The messages between one of the owners after my complaints. pic.twitter.com/lIsiJkqYlH— liquor bae bev (@theroyalbadness) July 1, 2020
On Monday, Taste posted to Instagram that the restaurant would be closing through July 1 to sanitize the dining room and make sure all staff could get tested. The post made no mention of employees testing positive. In screenshots of the employee group chat shared by Biggers to Twitter on July 1, a manager writes that employees can get tested at the restaurant for free. Taste also posted on Instagram today that the restaurant was hosting COVID-19 antibody tests for the public for $75 each.
In a phone call with Eater this afternoon, Bowie contended that Biggers has not actually been fired. “She has been out of work because she hasn’t been feeling well,” he said. Bowie said that before Taste decided to pay for testing for its employees, anyone who was feeling ill was taken off the schedule for two weeks, including Biggers.
He also said that Taste managers decided last week that they would close this week for cleaning and a reevaluation of their health practices, a decision that was reinforced by Texas Governor Greg Abbott’s announcement last Friday that he was walking back his Reopen Texas plan. Bowie said that decision was made before any allegations that someone on staff had tested positive. He also said that, as of his current knowledge, none of the staff at Taste has received positive results. He does not know who the barback referenced in Biggers’ screenshots is.
Bowie said that Taste has received two visits from health department inspectors and that neither visit garnered any citations. He also said that Taste decided to provide COVID-19 testing to employees out of an abundance of safety and because wait times at testing centers throughout Houston have been overwhelming.

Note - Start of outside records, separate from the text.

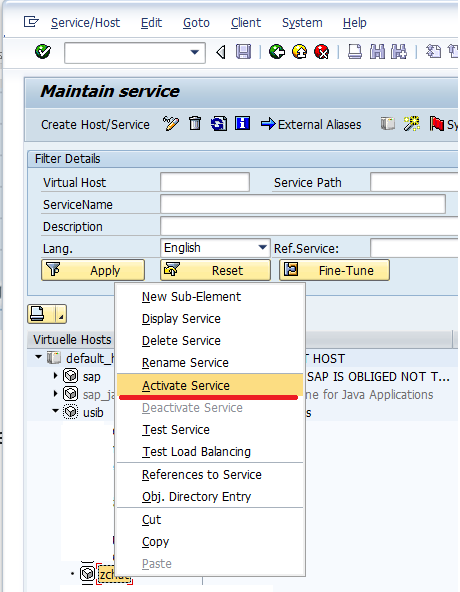
Task: Click the Apply filter button
Action: pyautogui.click(x=93, y=270)
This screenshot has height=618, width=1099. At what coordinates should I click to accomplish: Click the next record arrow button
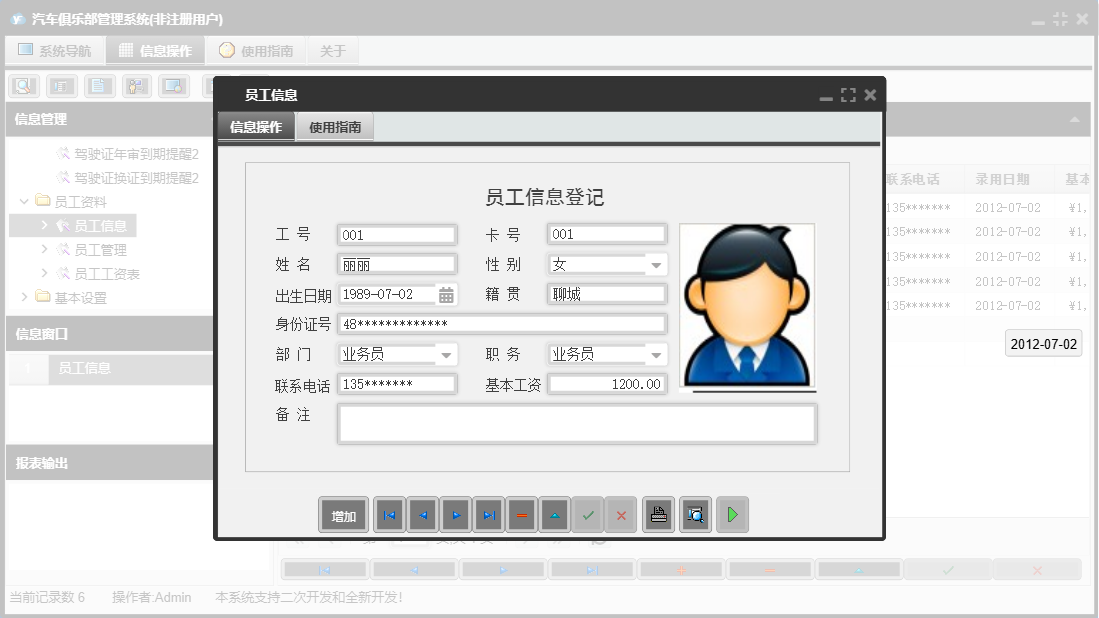(456, 515)
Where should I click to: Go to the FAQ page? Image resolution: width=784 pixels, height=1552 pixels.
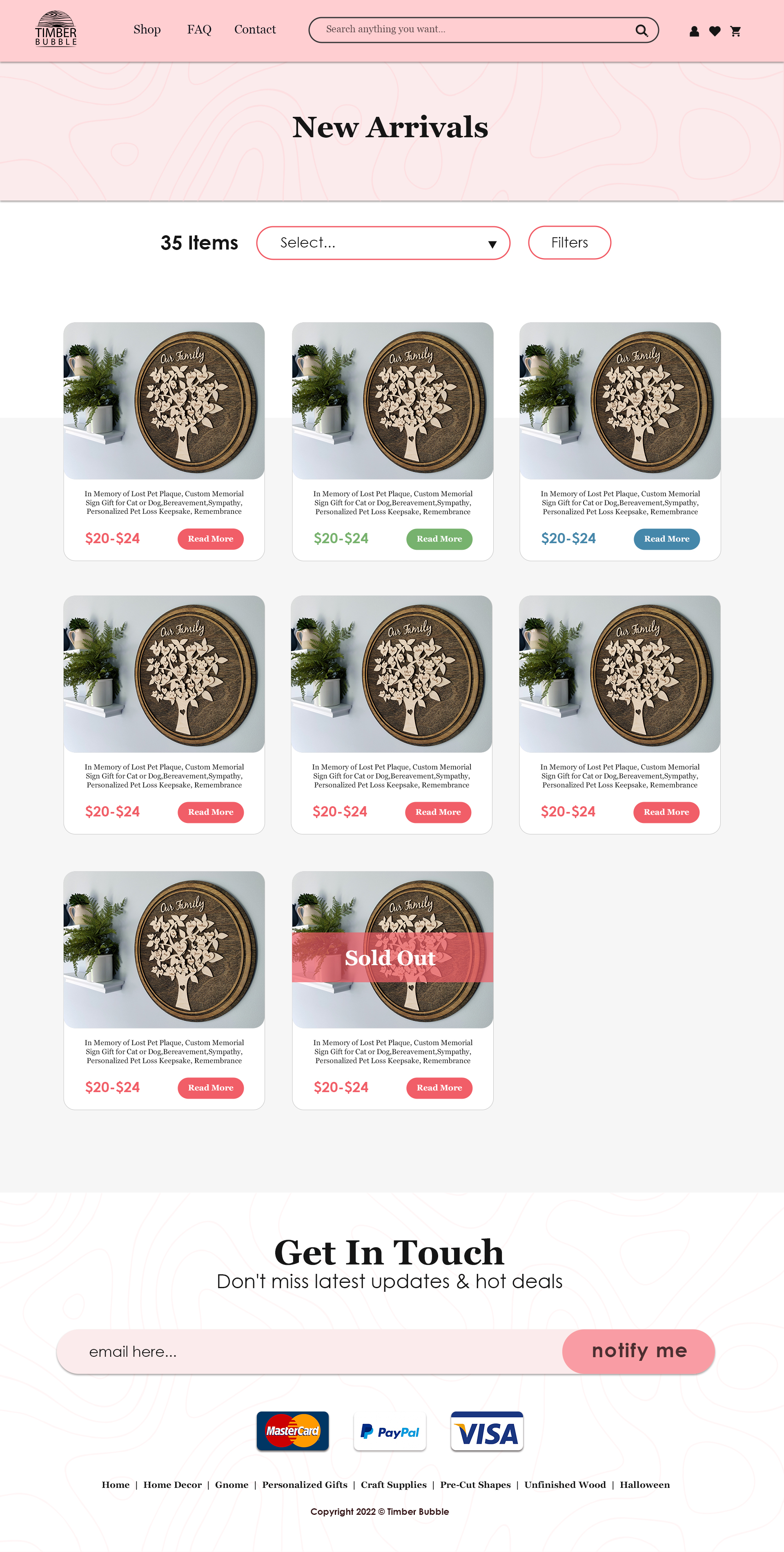(x=199, y=29)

“I don’t want to make it a battle between Taste and an employee,” Bowie said. “There’s way bigger things going on than that.”
As of now, Taste is planning to reopen this weekend after a deep cleaning on July 1.
Meanwhile, the restaurant appears to be undergoing further conflict over its operations. A spokesperson for Taste founder Kevin Kelley said in a statement that Kelley is currently suing Bowie to remove him from management and operations and to terminate his ownership interest, claiming “management deficiencies such as the complaints by Bevin, alleged theft, fraud and other reasons.” Kelley filed suit against Bowie in Harris County on June 3.
“You’ve got two business partners going through a business dispute,” Bowie said. “That’s pretty much the only comment I want to say on that.”